--- TASK DESCRIPTION ---
Please quote the rows below word for word, from the line holding "Locate an element" through the last row, both ends included, and leave the pictures out of your answer.

--- SUPPLIED MATERIAL ---
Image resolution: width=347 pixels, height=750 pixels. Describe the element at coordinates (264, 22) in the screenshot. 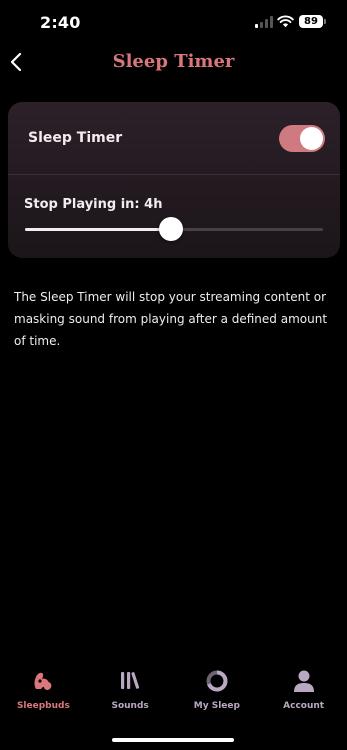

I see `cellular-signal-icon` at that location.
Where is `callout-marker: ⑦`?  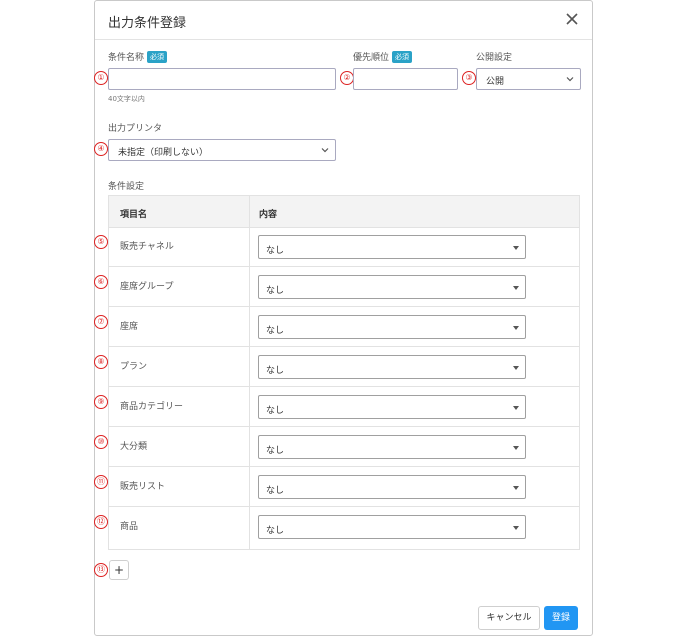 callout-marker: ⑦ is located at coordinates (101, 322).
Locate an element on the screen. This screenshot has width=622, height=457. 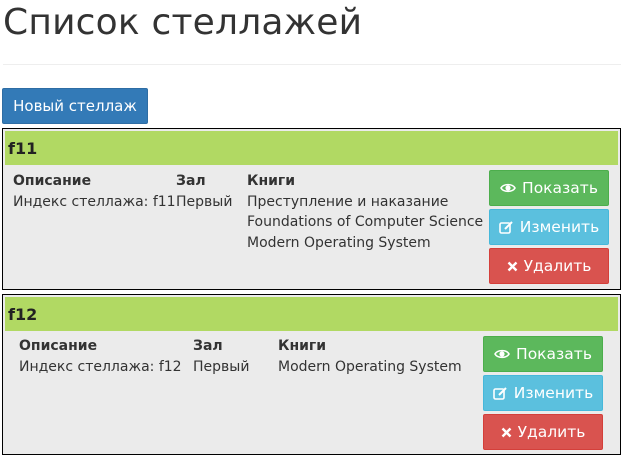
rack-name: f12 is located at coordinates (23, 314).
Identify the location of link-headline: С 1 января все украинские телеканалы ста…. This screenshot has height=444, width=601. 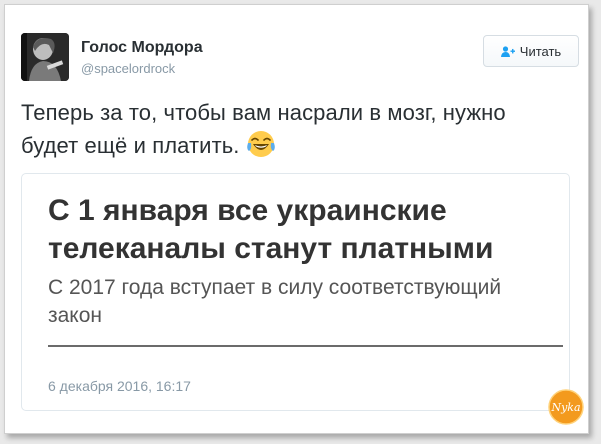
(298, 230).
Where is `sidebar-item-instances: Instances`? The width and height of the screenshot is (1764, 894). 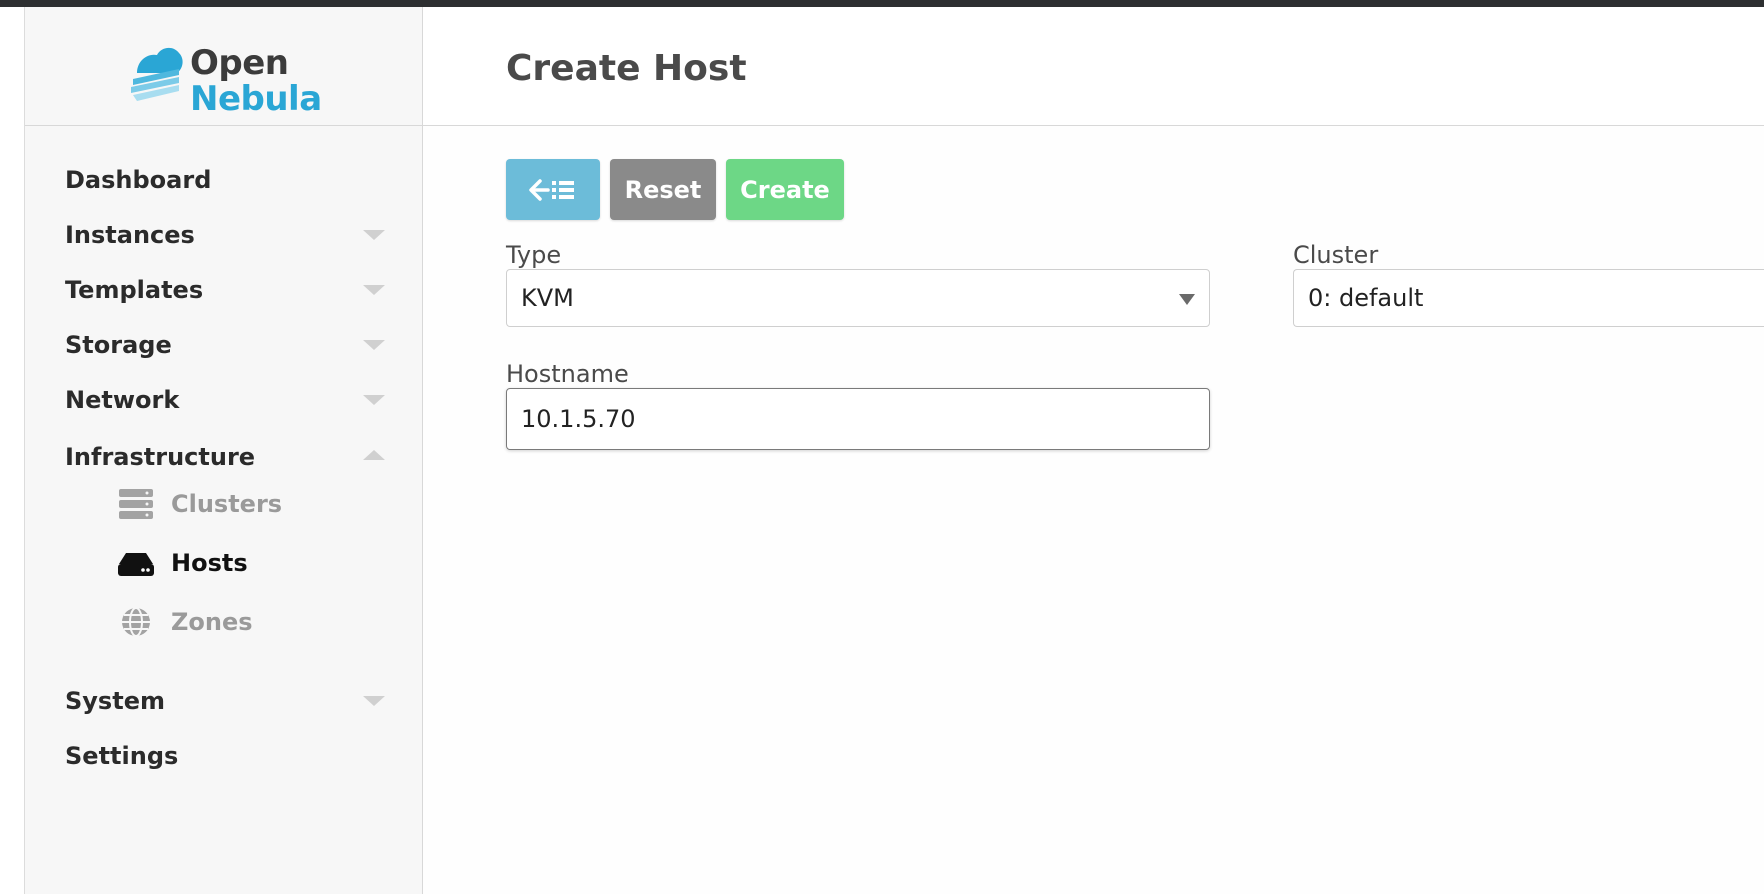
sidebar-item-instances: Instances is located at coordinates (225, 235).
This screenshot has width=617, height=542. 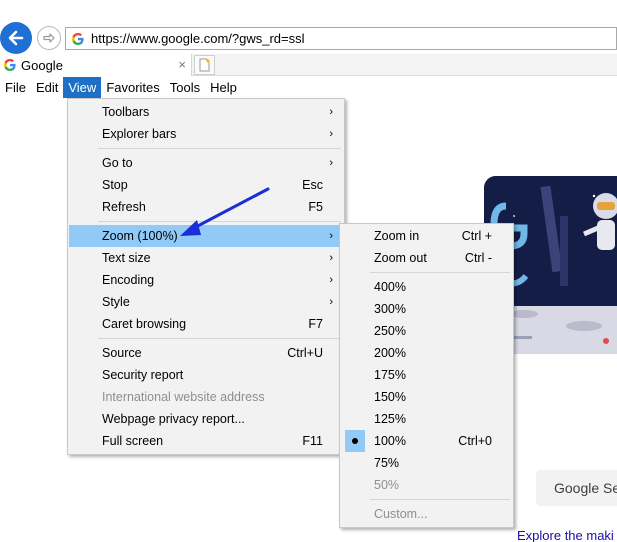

--- RESULT OF THE EXERCISE ---
Locate an element on the screen. This screenshot has width=622, height=457. 
rack-name: f12 is located at coordinates (23, 314).
Identify the location of link-headline: С 1 января все украинские телеканалы ста…. This screenshot has height=444, width=601. 
(298, 230).
Where is `sidebar-item-instances: Instances`? The width and height of the screenshot is (1764, 894). 
sidebar-item-instances: Instances is located at coordinates (225, 235).
This screenshot has width=617, height=542. 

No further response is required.